# Demo 04 - Pandas & Matplotlib

In [None]:
import pandas as pd
import matplotlib.pyplot as plt
import numpy as np
import time
import random

## Numpy

In [None]:
np.full(5, True)

**Question:** How many True's are there?

In [None]:
sum(np.full(5, True))



## DataFrames



### Constructing a DataFrame

##### Empty dataframe

In [None]:
pd.DataFrame()

**Adding columns to an empty dataframe**

In [None]:
tmp_df = pd.DataFrame()

# make 2 arrays and one list
list_one = ...
array_one = ...
array_two = ...

# add each as a column to tmp_df

tmp_df

### Pudding Film Dialogue Data

The data we will work with today comes from https://pudding.cool/2017/03/film-dialogue/

> Lately, Hollywood has been taking so much shit for rampant sexism and racism. The prevailing theme: white men dominate movie roles.

> But it’s all rhetoric and no data, which gets us nowhere in terms of having an informed discussion. How many movies are actually about men? What changes by genre, era, or box-office revenue? What circumstances generate more diversity?

> We didn’t set out trying to prove anything, but rather compile real data. We framed it as a census rather than a study. So we Googled our way to 8,000 screenplays and matched each character’s lines to an actor. From there, we compiled the number of words spoken by male and female characters across roughly 2,000 films, arguably the largest undertaking of script analysis, ever.

In [None]:
pd.read_csv("data/Pudding-Film-Dialogue-Clean.csv")

In [None]:
df = pd.read_csv("data/Pudding-Film-Dialogue-Clean.csv")
df.head(5)

**Question:** What are the different types in each column?
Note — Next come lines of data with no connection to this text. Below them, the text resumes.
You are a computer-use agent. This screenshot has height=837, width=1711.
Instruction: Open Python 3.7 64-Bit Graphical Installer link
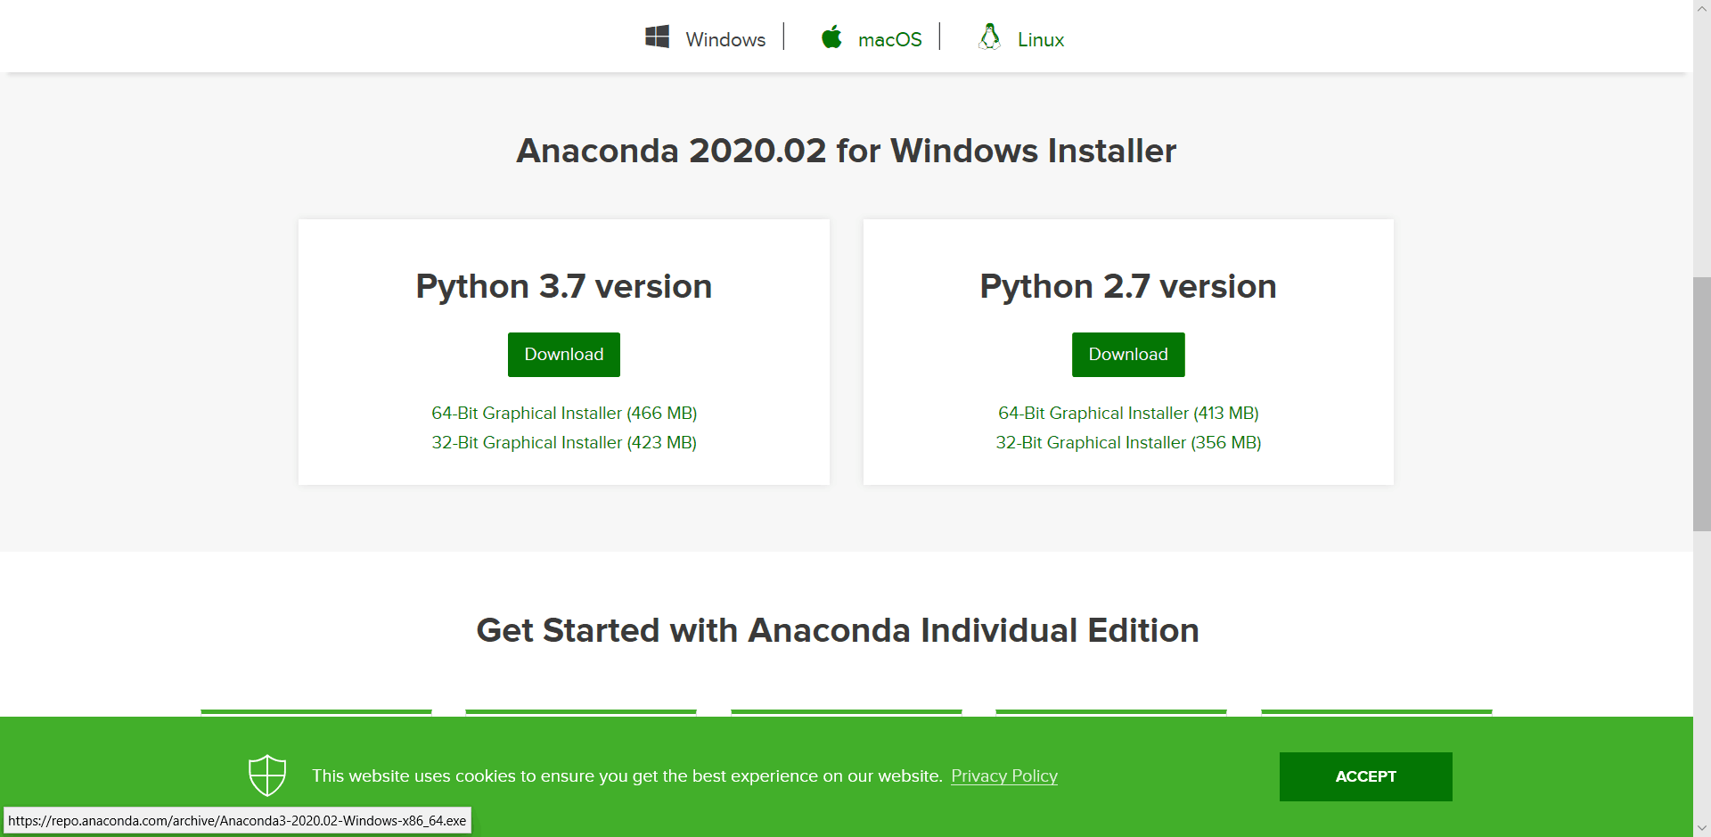tap(564, 413)
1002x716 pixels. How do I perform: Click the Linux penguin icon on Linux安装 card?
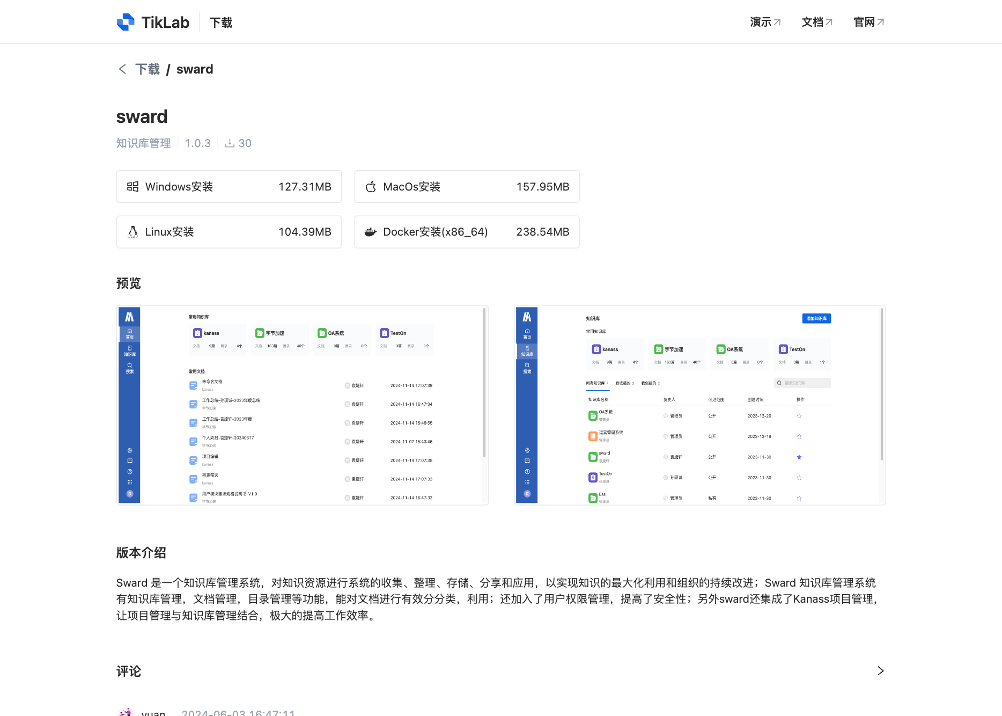[132, 232]
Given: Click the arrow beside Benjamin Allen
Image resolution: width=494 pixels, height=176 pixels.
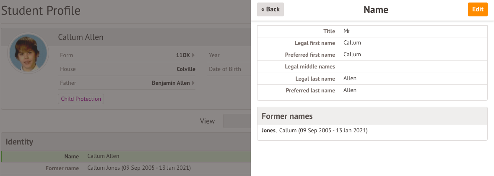Looking at the screenshot, I should [193, 83].
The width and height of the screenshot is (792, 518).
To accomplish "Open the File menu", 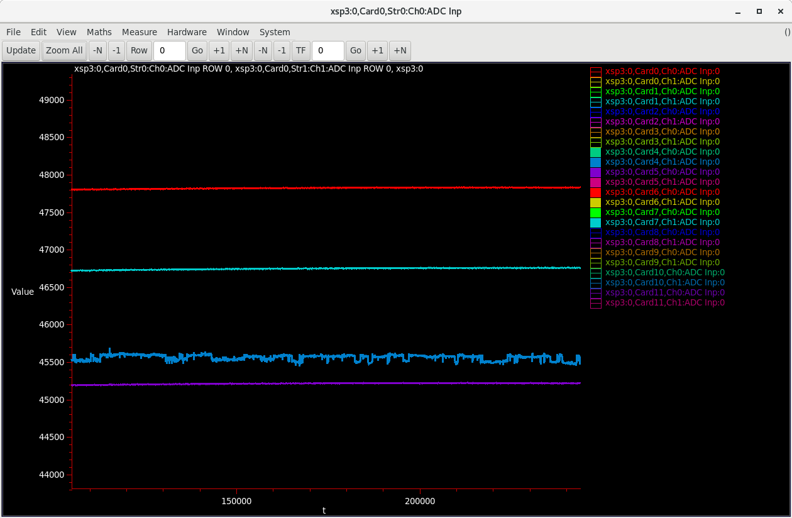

**Question:** This dataframe is pretty big, so lets just sample 1,000 examples and use that instead

### Listing columns

**Question:** On your own using the documentation, find the two ways we can list the columns.

*Hint* One way is a dataframe function and the other is an attribute/instance


### Accessing columns

3 options:

- `df.get(<column name>)`
- `df[<column name>]` - access like a collection
- `df.<column name>` - access like a attribute/method 

In [None]:
# try first option here
df.get('gender')

In [None]:
# try second option here
df['gender']

In [None]:
# try third option here
df.gender

### Accessing rows

In [None]:
## Access by index label

df.loc[4]

In [None]:
## Access by location

df.iloc[-1]

### Sorting dataframe

In [None]:
df.keys()

**Question:** What column should we sort by?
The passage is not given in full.